While there are no general laws that ban the display of offensive symbols, they are prohibited in certain circumstances. Significantly, this is in the workplace.
It is illegal to discriminate on the following bases in the workplace:
- National origin
- Disability (physical or mental, including HIV status)
- Age (for workers over 40)
- Military service or affiliation
- Bankruptcy or bad debts
- Genetic information
- Citizenship status (for citizens, permanent residents, temporary residents, refugees, and asylees)
For instance, in Burlington Industries, Inc. v. Ellerth, 524 US 742 (1998), the majority found:
a plaintiff claiming employment discrimination based upon race could assert a claim for a racially hostile work environment, in addition to the classic claim of so-called "disparate treatment."

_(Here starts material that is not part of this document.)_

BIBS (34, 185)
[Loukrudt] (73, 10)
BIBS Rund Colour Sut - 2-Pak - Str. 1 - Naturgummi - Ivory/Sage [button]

Since you haven't been specific about the nature of the offensive symbol, some examples might be:
- displaying a swastika
- displaying sexually offensive material
- displaying racially offensive material
These are likely only to apply if the employer ought to have known, or did in fact know, that an employee (or in some cases, the customers) of a business would be offended, or it would amount to discrimination.
Of course, a single display of only the symbol is not likely, on its own, to create a hostile work environment - it would need to be considered with the rest of the facts - but it can certainly be a contributing factor.
It's a bit difficult to list all the situations where similar laws might apply, but this is one of the most prominent (and, to be honest, one of the ones that I'm personally interested in).